• Problem to work on: Using the data below, return the stretch from the line that contains "Task: Create a new folder with 新建文件夹" through the line that contains "You are a computer-use agent. The", both included, exactly as it stands and nothing beyond it.

• Record set:
§
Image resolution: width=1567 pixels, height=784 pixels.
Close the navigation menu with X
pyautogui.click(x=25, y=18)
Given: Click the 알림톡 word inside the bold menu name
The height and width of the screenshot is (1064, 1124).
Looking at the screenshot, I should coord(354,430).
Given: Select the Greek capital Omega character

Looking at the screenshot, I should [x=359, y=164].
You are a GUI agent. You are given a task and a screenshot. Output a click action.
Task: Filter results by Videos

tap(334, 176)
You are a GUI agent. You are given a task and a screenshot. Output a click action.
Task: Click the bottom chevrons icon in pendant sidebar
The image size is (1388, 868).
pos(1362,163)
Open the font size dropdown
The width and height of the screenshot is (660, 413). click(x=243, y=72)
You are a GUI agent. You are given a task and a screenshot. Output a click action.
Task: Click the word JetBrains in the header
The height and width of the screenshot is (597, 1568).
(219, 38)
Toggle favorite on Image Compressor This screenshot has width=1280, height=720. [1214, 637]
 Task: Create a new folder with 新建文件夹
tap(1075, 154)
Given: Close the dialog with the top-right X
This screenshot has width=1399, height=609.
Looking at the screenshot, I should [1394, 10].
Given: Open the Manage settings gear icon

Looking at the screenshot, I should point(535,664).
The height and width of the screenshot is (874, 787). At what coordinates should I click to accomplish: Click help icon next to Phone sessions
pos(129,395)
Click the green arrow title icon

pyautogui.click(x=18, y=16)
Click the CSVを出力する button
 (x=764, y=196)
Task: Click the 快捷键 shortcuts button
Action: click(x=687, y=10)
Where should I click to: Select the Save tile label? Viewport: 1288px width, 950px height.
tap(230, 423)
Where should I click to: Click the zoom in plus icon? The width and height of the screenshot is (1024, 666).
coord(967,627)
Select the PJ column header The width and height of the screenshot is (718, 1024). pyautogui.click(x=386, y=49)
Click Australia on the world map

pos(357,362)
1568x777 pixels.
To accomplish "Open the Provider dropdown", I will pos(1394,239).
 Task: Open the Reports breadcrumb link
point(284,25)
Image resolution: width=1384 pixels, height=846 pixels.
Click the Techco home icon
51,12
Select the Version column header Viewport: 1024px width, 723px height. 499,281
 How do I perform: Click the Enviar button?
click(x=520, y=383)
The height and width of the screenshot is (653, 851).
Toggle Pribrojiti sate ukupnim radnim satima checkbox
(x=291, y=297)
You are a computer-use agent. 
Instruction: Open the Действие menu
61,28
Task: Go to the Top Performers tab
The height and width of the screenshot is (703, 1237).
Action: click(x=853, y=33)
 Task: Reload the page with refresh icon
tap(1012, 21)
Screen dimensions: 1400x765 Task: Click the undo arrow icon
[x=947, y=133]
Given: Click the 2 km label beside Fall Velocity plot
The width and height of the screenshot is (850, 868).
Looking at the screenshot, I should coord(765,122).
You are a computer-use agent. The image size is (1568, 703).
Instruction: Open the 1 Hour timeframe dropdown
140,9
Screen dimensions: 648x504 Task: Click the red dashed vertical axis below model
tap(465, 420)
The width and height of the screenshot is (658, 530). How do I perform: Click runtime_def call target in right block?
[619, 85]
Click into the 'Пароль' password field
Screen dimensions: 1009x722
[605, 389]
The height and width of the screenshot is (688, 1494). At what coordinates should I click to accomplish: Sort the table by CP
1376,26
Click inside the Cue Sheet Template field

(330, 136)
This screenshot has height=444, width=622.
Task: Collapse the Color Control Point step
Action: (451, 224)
§
• Reply:
 Task: Create a new folder with 新建文件夹
tap(1075, 154)
Given: Close the dialog with the top-right X
This screenshot has width=1399, height=609.
Looking at the screenshot, I should [1394, 10].
Given: Open the Manage settings gear icon

Looking at the screenshot, I should point(535,664).
The height and width of the screenshot is (874, 787). At what coordinates should I click to accomplish: Click help icon next to Phone sessions
pos(129,395)
Click the green arrow title icon

pyautogui.click(x=18, y=16)
Click the CSVを出力する button
 (x=764, y=196)
Task: Click the 快捷键 shortcuts button
Action: click(x=687, y=10)
Where should I click to: Select the Save tile label? Viewport: 1288px width, 950px height.
tap(230, 423)
Where should I click to: Click the zoom in plus icon? The width and height of the screenshot is (1024, 666).
coord(967,627)
Select the PJ column header The width and height of the screenshot is (718, 1024). pyautogui.click(x=386, y=49)
Click Australia on the world map

pos(357,362)
1568x777 pixels.
To accomplish "Open the Provider dropdown", I will pos(1394,239).
 Task: Open the Reports breadcrumb link
point(284,25)
Image resolution: width=1384 pixels, height=846 pixels.
Click the Techco home icon
51,12
Select the Version column header Viewport: 1024px width, 723px height. 499,281
 How do I perform: Click the Enviar button?
click(x=520, y=383)
The height and width of the screenshot is (653, 851).
Toggle Pribrojiti sate ukupnim radnim satima checkbox
(x=291, y=297)
You are a computer-use agent. 
Instruction: Open the Действие menu
61,28
Task: Go to the Top Performers tab
The height and width of the screenshot is (703, 1237).
Action: click(x=853, y=33)
 Task: Reload the page with refresh icon
tap(1012, 21)
Screen dimensions: 1400x765 Task: Click the undo arrow icon
[x=947, y=133]
Given: Click the 2 km label beside Fall Velocity plot
The width and height of the screenshot is (850, 868).
Looking at the screenshot, I should coord(765,122).
You are a computer-use agent. The image size is (1568, 703).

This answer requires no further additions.